──────── TEXT PASSAGE
January 24, 2007

NIH Campus, Building 31, Room 4C32
Bethesda, Maryland

Carl C. Baker, MD, PhD, NIAMS
Stephen I. Katz, MD, PhD, NIAMS
Vincent Falanga, MD, FACP, Boston University

The objective of this roundtable discussion was to provide NIAMS leadership with information about scientific opportunities, needs, and roadblocks in chronic skin wound healing biology and treatment. Consultation with outside experts working within this field pointed to topics, concerns, challenges, and innovations viewed by the scientific community. Emerging themes that arose from the discussion will help NIAMS frame its long-term scientific planning and priority-setting.

Key questions addressed in the roundtable included:

  • What are the most promising areas of science in the field?
  • What are the most pressing scientific needs?
  • What can NIAMS/NIH contribute uniquely to fill gaps or address needs?


Wound healing research has received significant attention in NIAMS's funding portfolio and the number of components of the Institute's extramural program (inflammation, tissue engineering and scaffolds; muscle, tendon, and ligament injury and repair; stem cells, gene therapy) that support these projects indicates the field's cross-cutting nature. The cross-cutting nature of the theme is also demonstrated by the interest of other NIH institutes in the topic (National Institute of General Medical Sciences, National Institute of Diabetes and Digestive and Kidney Diseases, National Institute on Aging, and National Institute of Nursing Research). The National Institute of General Medical Sciences (NIGMS) funded four new centers for wound healing research in 2006 

Specific topics of NIAMS-supported research include:

Basic science

  • inflammation; angiogenesis.
  • keratinocyte migration/motility.
  • keratinocyte growth and proliferation in response to wounding.
  • stem cells in wound healing.
  • extracellular matrix (ECM) and remodeling.

Translational research

  • use of biologicals (e.g., growth factors) to promote wound healing.
  • cell-based therapies (e.g., engineered human skin equivalents, stem cells).
  • scaffolds.
  • prevention of scarring; keloids.

Clinical trials

  • gene therapy for chronic wounds (PDGFB).
  • grafting of human skin equivalents (StrataGraft).

The clinical, economic, and societal burden of wound healing is mostly attributed to impaired wound healing and chronic wounds, commonly found in the elderly, the bed-ridden, and the diabetic population. The requirements for skin wound healing and the specific factors involved (such as cell types, growth factors, and cytokines) are still not fully understood. The physiological complexity of the problem demands reliable and broadly-accepted animal models that relate to human therapeutic research. Although transgenic mice provide superb opportunities to dissect the effects of individual genes on wound healing in vivo, there are significant differences between human and mouse skin—the tissue most involved in wound healing. Mouse skin contracts more than human skin in wound healing. However, mouse tail skin wounds do not contract and therefore may be an acceptable model for human wound healing. Many defects in human wound healing are seen only in older populations, which cannot be modeled easily in mice (older mice are difficult to maintain and suffer from other diseases that confound wound healing studies). Animal models for chronic wounds are also needed. Porcine skin closely resembles human skin, but many factors limit the utility of this species in most research projects. The field's attempts to develop animal wound healing models identify an important problem: there has been a lack of standardization in the application of many approaches (such as in vivo animal studies, clinical tissue sampling, and clinical trials), making it difficult to integrate results from various research groups. Closer collaborations between animal researchers and clinical scientists would lead to more relevant utilization of mouse models towards clinical endpoints, a better understanding of human wound healing, and identification of new targets.
────────────────
──────── INFORMATION SHOWN
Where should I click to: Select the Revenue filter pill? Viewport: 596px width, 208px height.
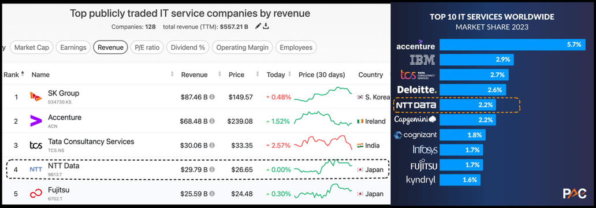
────────────────
──────── INFORMATION SHOWN
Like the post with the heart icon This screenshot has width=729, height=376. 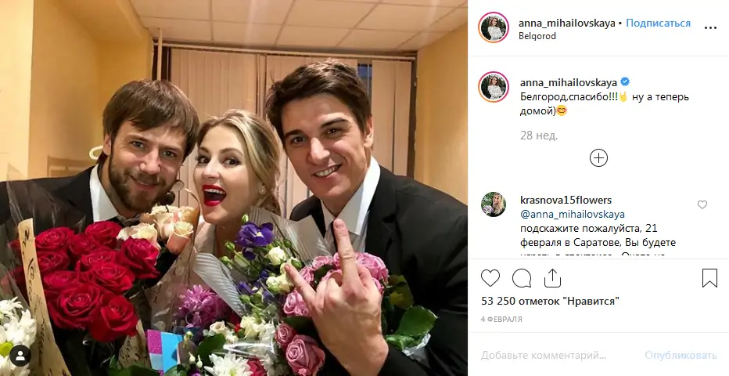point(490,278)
────────────────
▶ WORK INSTRUCTION 1: In the summary of the NIAMS roundtable on chronic skin wound healing, what makes mouse tail skin wounds a possibly acceptable model for human wound healing?
▶ WORK INSTRUCTION 2: Continue the summary of the NIAMS roundtable on chronic skin wound healing from its last sentence.

▶ TASK RESPONSE 1: Mouse tail skin wounds do not contract.

▶ TASK RESPONSE 2:
Due to the limitation of animal models, a focus on signaling pathways and a systems biology approach provide the greatest opportunities in many areas of biomedical research, including wound healing. A diagram of cells recruited during various stages of dermal wound repair would help the wound healing community to focus efforts and develop research questions. A preliminary diagram describes the steps of coagulation, inflammation, proliferation and migration, and remodeling, with the relative number of platelets, neutrophils, macrophages, fibroblasts, keratinocytes, and lymphocytes, and their surrogate markers, at each stage1. Some cell types undergo complicated phenotypic shifts (for example, fibroblasts will produce different collagen types at different stages of wound healing) and other cell types (such as macrophages) have heterogeneous characteristics. Therefore, an updated diagram should display the cell types and subtypes that contribute to wound healing, their origins, and their gene expression profiles, which change as wounds evolve. It would be useful to have genetically engineered mice in which relevant cell types have been tagged with reporter molecules to allow individual cell populations to be followed throughout the different stages of wound healing. Resident microbes and defensins and other components of the innate immune system need to be considered in the context of chronic wound healing because targeting some of the mediators of innate immunity may be effective in promoting wound healing. This approach would be based on eradicating negative factors (such as tumor necrosis factor alpha: TNF-α), for example, with interference RNA, rather than overcoming a pathological system with positive factors (such as promoters of keratinocyte migration). Information derived from this systems-based approach may be employed in creating molecular profiles of wound-healing lesions. It would be an excellent tool for classifying patients, refining the selection of participants in clinical trials, and evaluating results of clinical studies, based on the molecular profile of the wound area.

1 A diagram, shared at the meeting, accompanies the printed summary.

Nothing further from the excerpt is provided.